═════ STORED RECORDS ═════

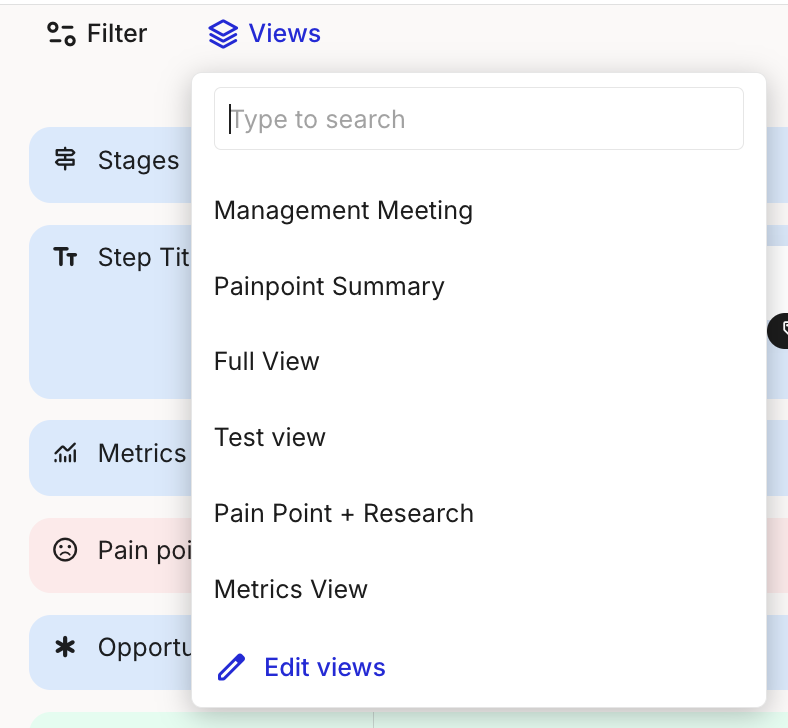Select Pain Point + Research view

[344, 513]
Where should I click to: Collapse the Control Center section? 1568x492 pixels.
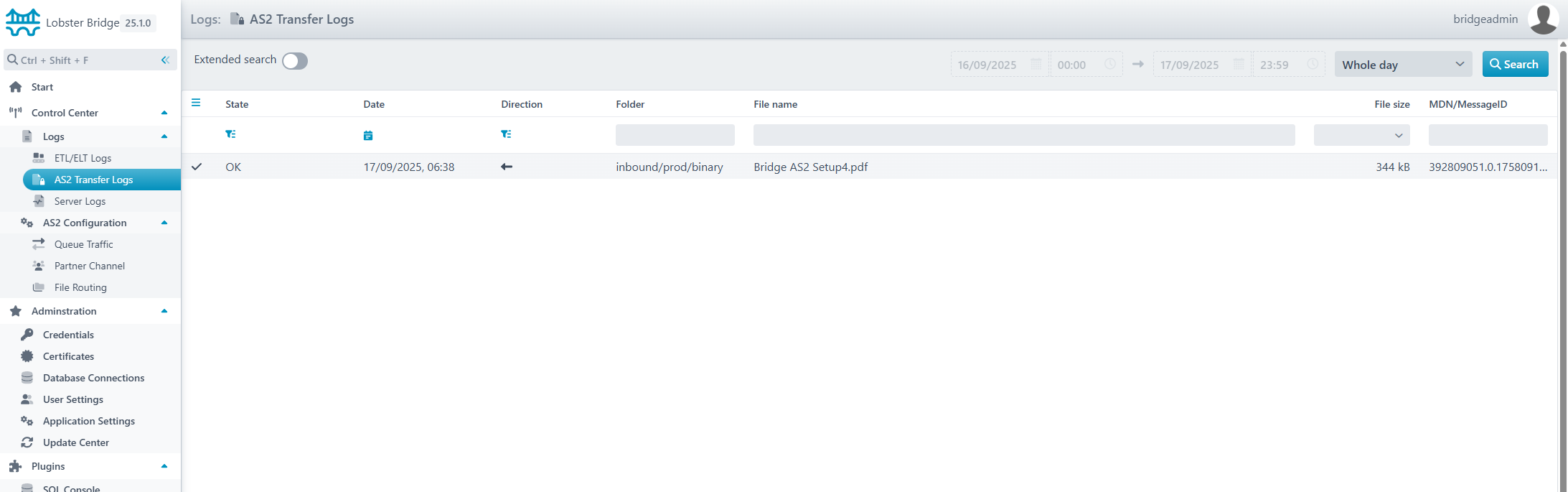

═════
═════ STORED RECORDS ═════

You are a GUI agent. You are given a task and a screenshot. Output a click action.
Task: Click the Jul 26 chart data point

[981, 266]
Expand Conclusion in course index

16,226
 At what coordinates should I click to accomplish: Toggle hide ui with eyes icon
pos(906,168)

═════

TASK REQUIREMENTS: Turn the lines from the line with "You are a GUI" to the line with "pos(906,168)" into a Markdown table with the columns Row and Line, one row per line, skipping blank lines.

ANSWER TO THE EXERCISE:
| Row | Line |
|---|---|
| 1 | You are a GUI agent. You are given a task and a screenshot. Output a click action. |
| 2 | Task: Click the Jul 26 chart data point |
| 3 | [981, 266] |
| 4 | Expand Conclusion in course index |
| 5 | 16,226 |
| 6 |  At what coordinates should I click to accomplish: Toggle hide ui with eyes icon |
| 7 | pos(906,168) |